A woman, rejected years earlier by her Mother, tired of the struggles of this life on a daily basis, chose to take matters into her own hands, ending her life.  Hers is an ending of incongruities – wanting no more pain in this life and yet assured of the hope of Heaven and being with Jesus and with her Grandma!

I know that I can’t explain why or fix the pain or answer the questions.  Jesus said “in this world you WILL have tribulation, but be of good cheer…I have overcome the world.”   “God, how can I be of good cheer when faced with something so terrible?  How can I answer those who have asked the question – God could have protected her; why didn’t He?”  In such a time as this, I must deal with the deeper questions of the emotions of pain and suffering, but I also must focus on what I DO know.  I know that we have an enemy of our souls who tries to rob us of hope and joy and peace.  I know that until that time when God makes everything all right, we will struggle and suffer.  I know that Satan is a liar and an accuser.  I know that God is true and a Redeemer and is a Righteous God who one day will take away all pain and suffering and erase the hurt from our hearts and wipe away the tears from our eyes.  I know that little 10-year-old girl is in Heaven with Jesus and enjoying a life that we can now ‘only imagine.’  I know that He promises to walk with us through the valley of suffering.  I have confidence that what He promises, He will do – He will never leave us nor forsake us.  I know that Greater (far greater) is He who is in us than he who is in the world)! 

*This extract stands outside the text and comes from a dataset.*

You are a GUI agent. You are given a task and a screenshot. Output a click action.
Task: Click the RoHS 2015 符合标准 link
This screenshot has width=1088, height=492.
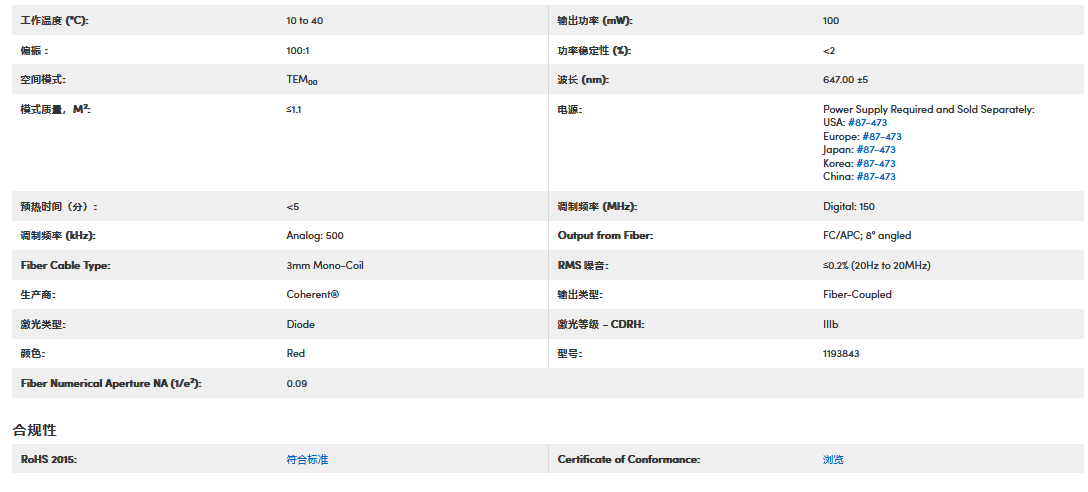tap(307, 459)
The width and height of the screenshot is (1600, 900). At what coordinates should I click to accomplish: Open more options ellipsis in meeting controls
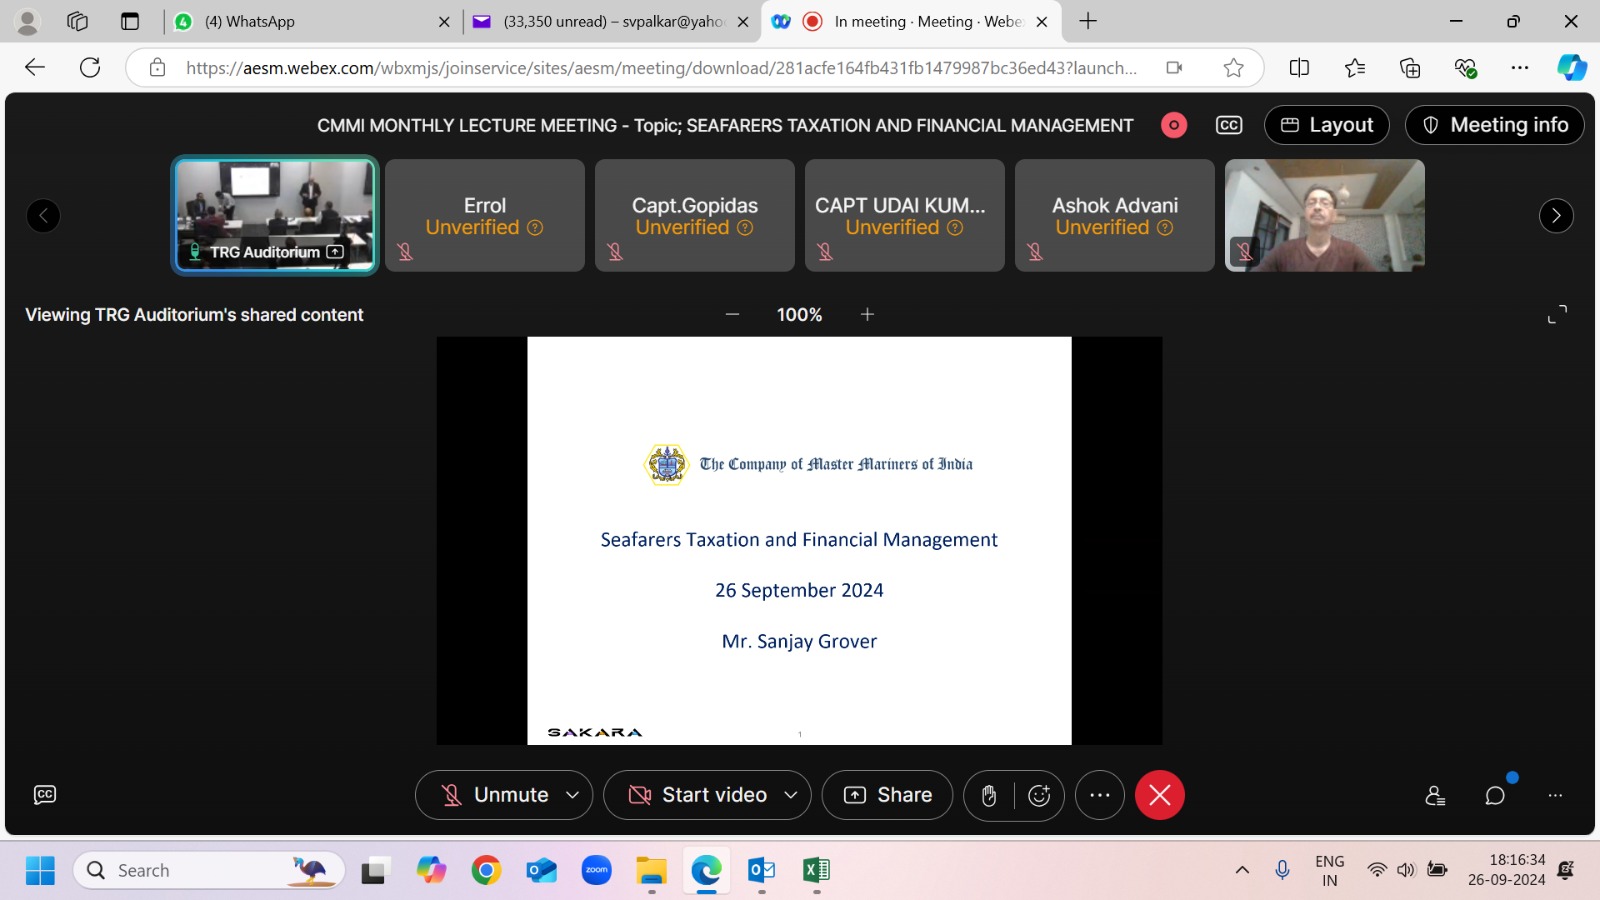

If you are in the valley of suffering as you read this post and are hurting or angry or confused or pondering, know that all of those emotions are valid.  Know that God loves you.  Know that He one day will bring justice and peace.  Know that He promises peace in the midst of your storm, and He invites you to come to Him now.  “In this world you WILL have tribulation, but be of good cheer…I HAVE overcome the world.”  The good cheer involves hope and it involves peace and it makes sense out of what otherwise seems senseless. 

God loves you (and me).  This I KNOW!